> **Exercise directions**
Where "agent" appears in a line of the entries below, that line should be copied.

> **Saved entries**
----------------

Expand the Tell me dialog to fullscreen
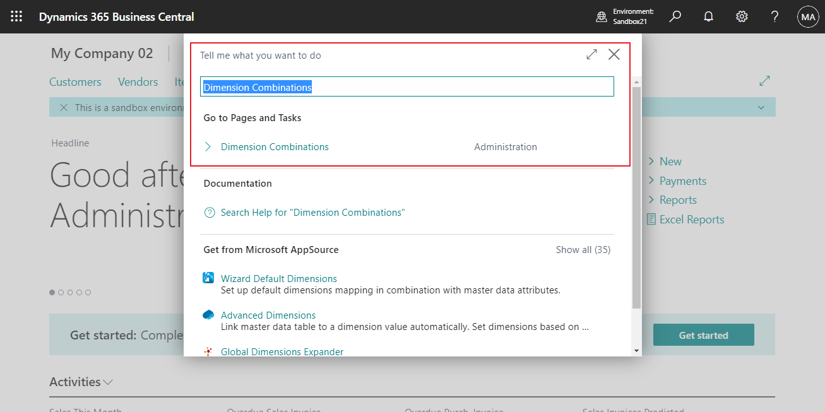The width and height of the screenshot is (825, 412). pyautogui.click(x=591, y=54)
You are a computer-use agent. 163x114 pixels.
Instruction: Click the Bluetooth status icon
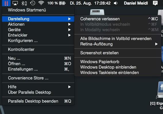click(x=24, y=3)
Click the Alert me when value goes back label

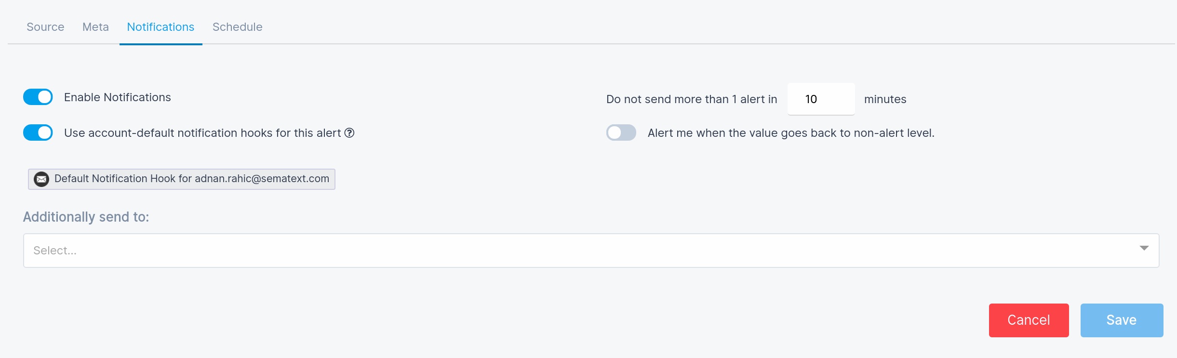791,133
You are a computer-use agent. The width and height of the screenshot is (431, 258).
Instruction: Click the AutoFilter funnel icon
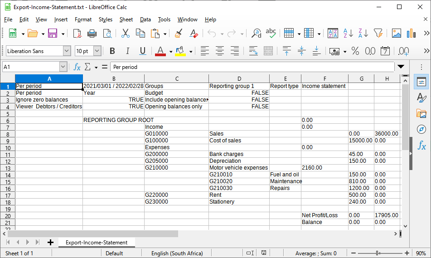click(378, 34)
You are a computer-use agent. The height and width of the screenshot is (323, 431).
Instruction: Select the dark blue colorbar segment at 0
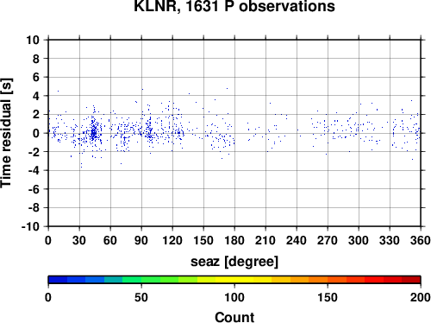pyautogui.click(x=58, y=280)
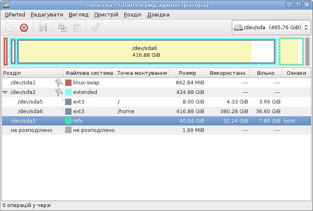Click the red Delete partition icon

click(24, 28)
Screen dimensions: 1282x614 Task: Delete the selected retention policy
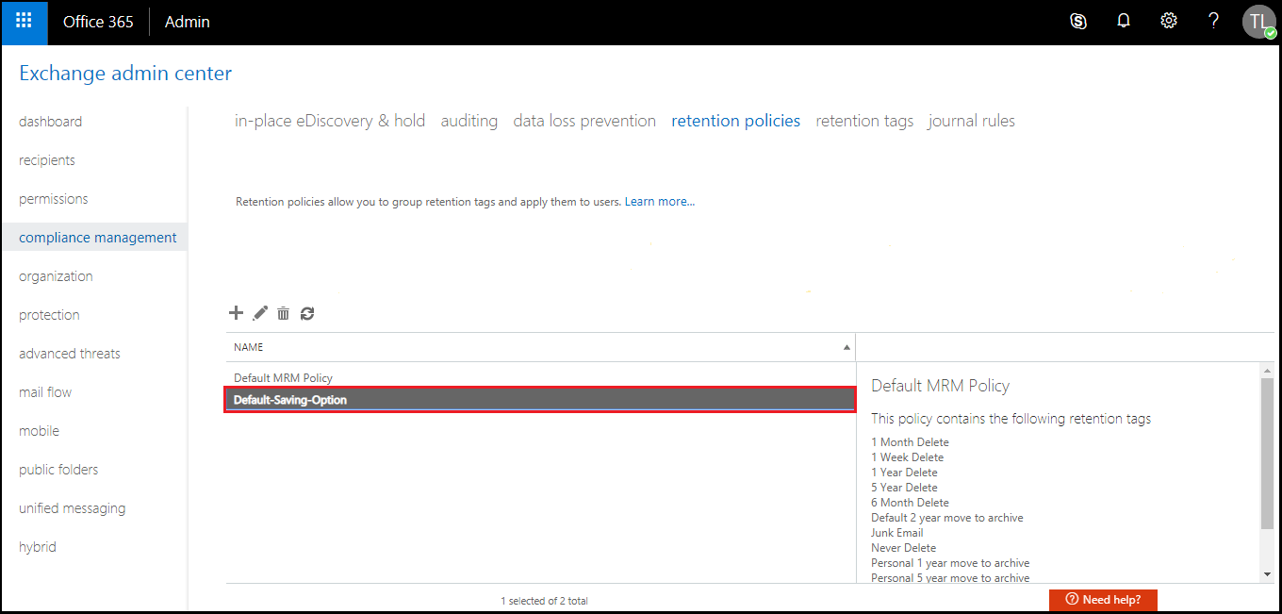tap(283, 313)
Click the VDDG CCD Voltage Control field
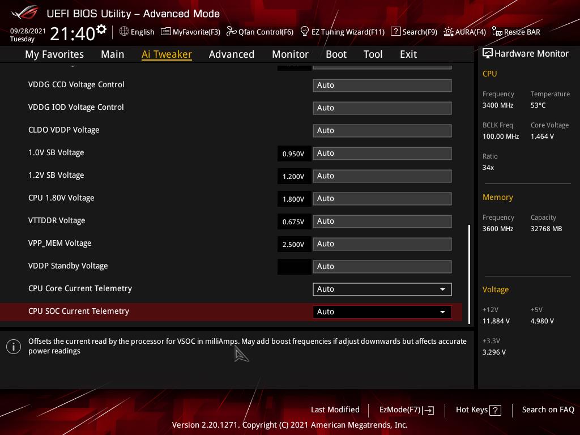The image size is (580, 435). click(x=382, y=85)
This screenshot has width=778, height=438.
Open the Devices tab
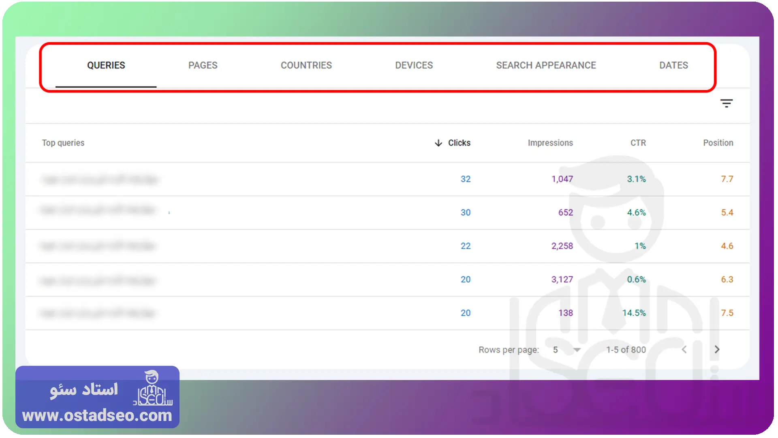414,65
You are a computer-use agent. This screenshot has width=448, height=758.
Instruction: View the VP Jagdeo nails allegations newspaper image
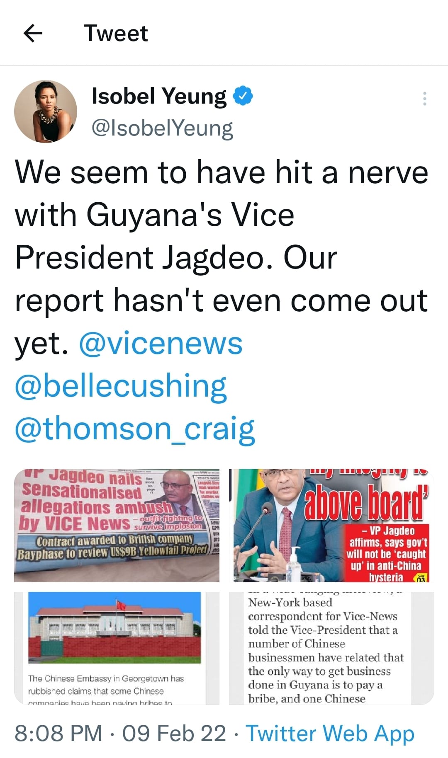click(117, 526)
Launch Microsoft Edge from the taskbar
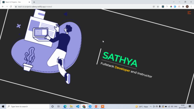Viewport: 194px width, 109px height. coord(65,106)
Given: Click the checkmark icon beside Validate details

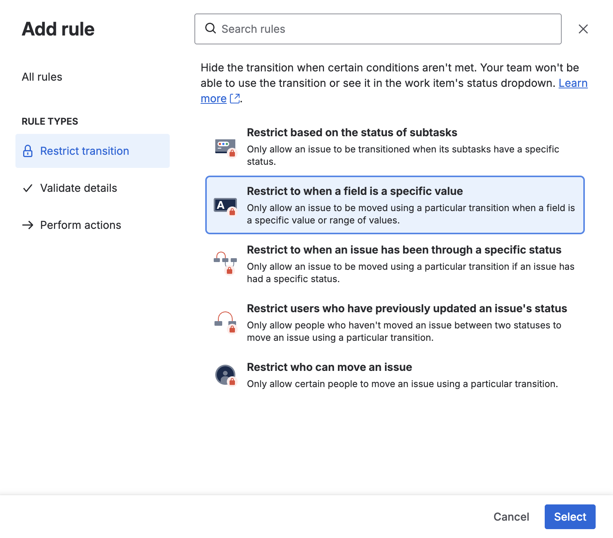Looking at the screenshot, I should (28, 188).
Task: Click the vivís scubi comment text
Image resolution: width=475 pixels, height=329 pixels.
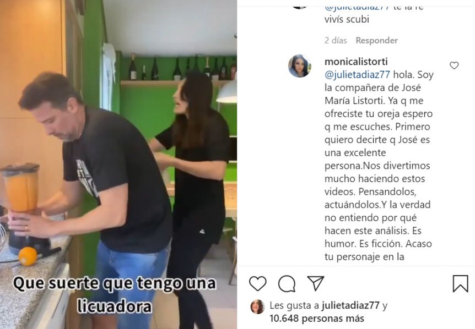Action: [347, 19]
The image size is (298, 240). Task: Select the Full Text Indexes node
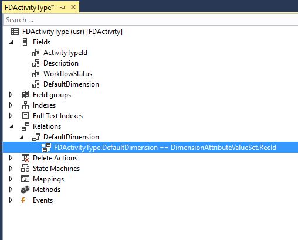tap(57, 116)
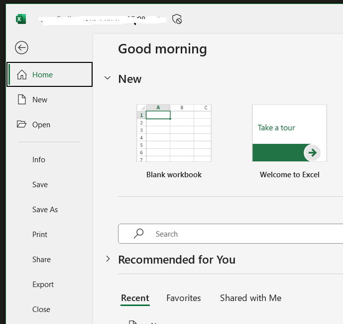Expand the Recommended for You section
This screenshot has height=324, width=343.
pos(108,259)
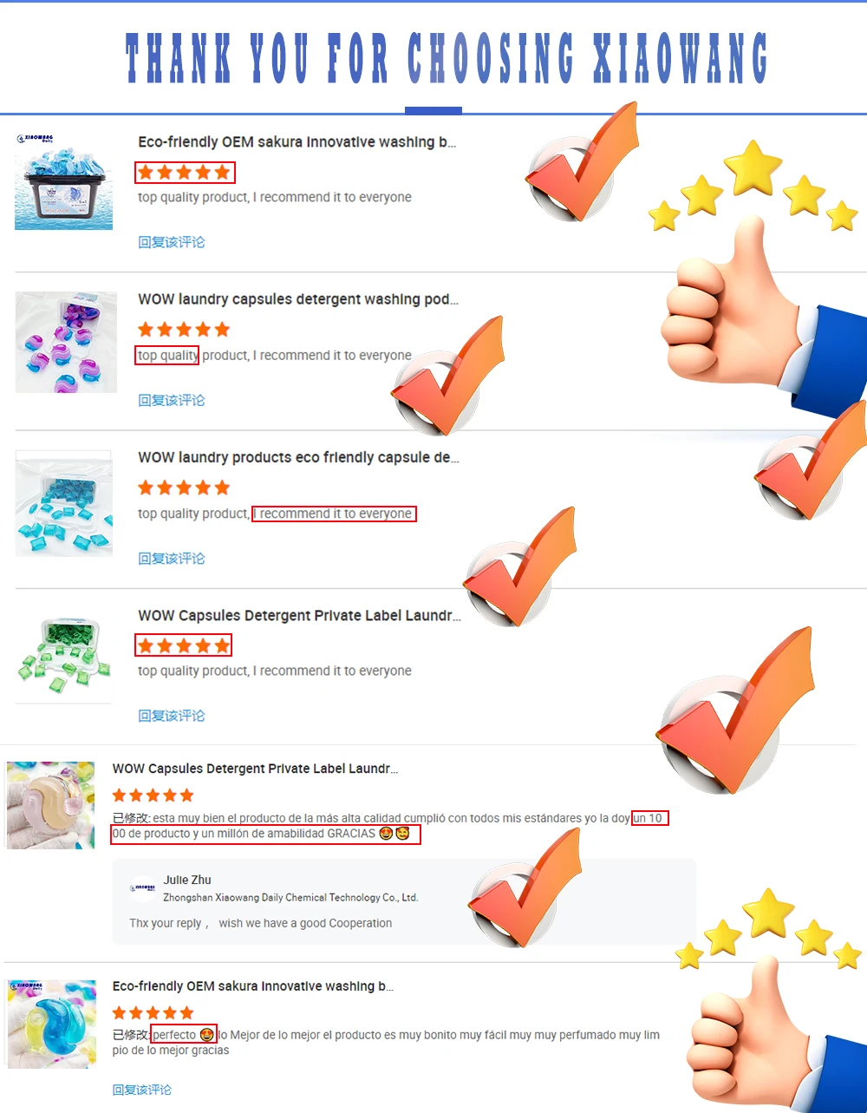This screenshot has height=1113, width=867.
Task: Open the purple laundry pods product image
Action: pyautogui.click(x=66, y=342)
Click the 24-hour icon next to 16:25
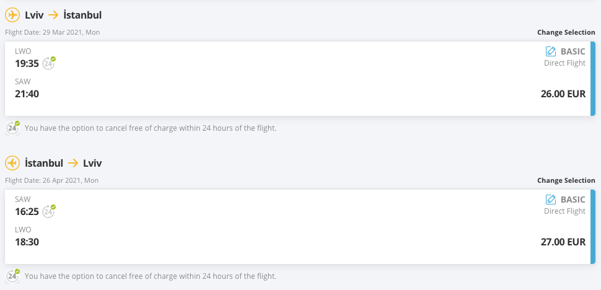This screenshot has width=601, height=290. coord(49,211)
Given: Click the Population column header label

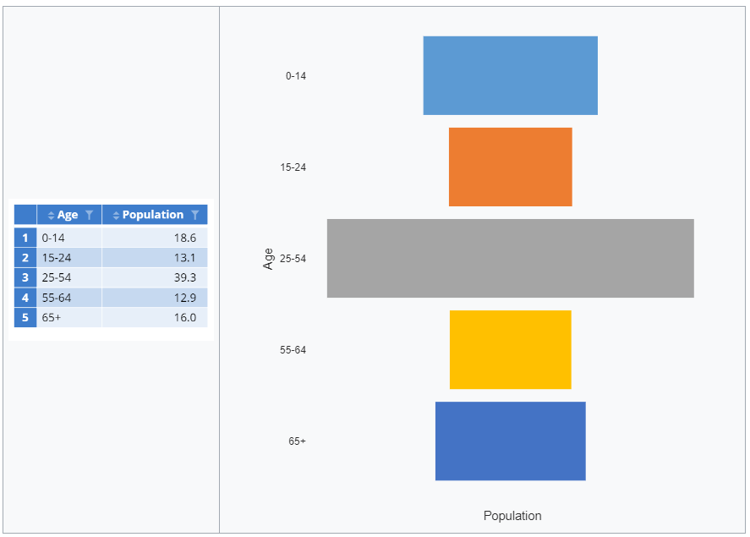Looking at the screenshot, I should [155, 214].
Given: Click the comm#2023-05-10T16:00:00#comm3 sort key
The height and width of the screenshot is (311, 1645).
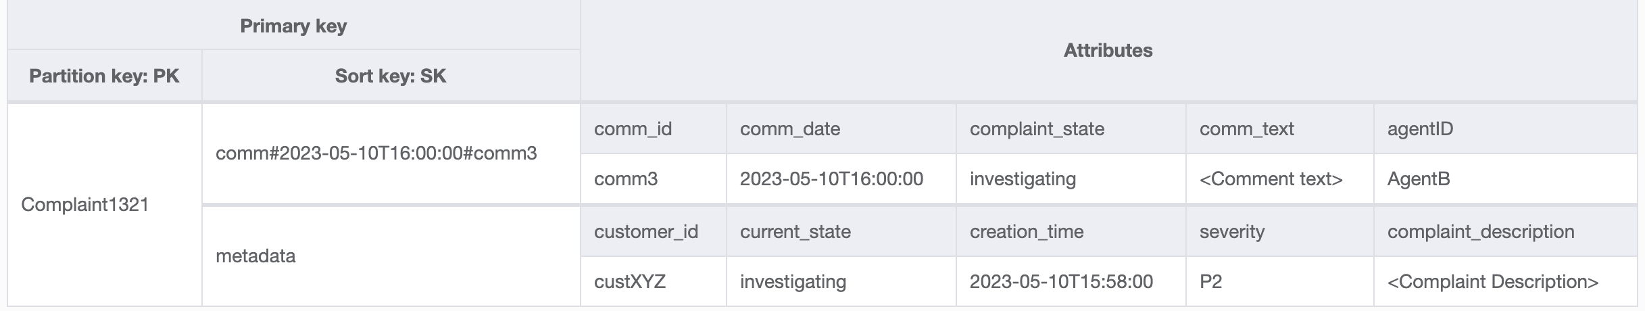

----------------

> **Answer for this exercise**
You are a computer-use agent. 163x114 pixels.
You are a computer-use agent. The width and height of the screenshot is (431, 258).
You are a computer-use agent. The height and width of the screenshot is (323, 431).
You are a computer-use agent. This screenshot has width=448, height=758.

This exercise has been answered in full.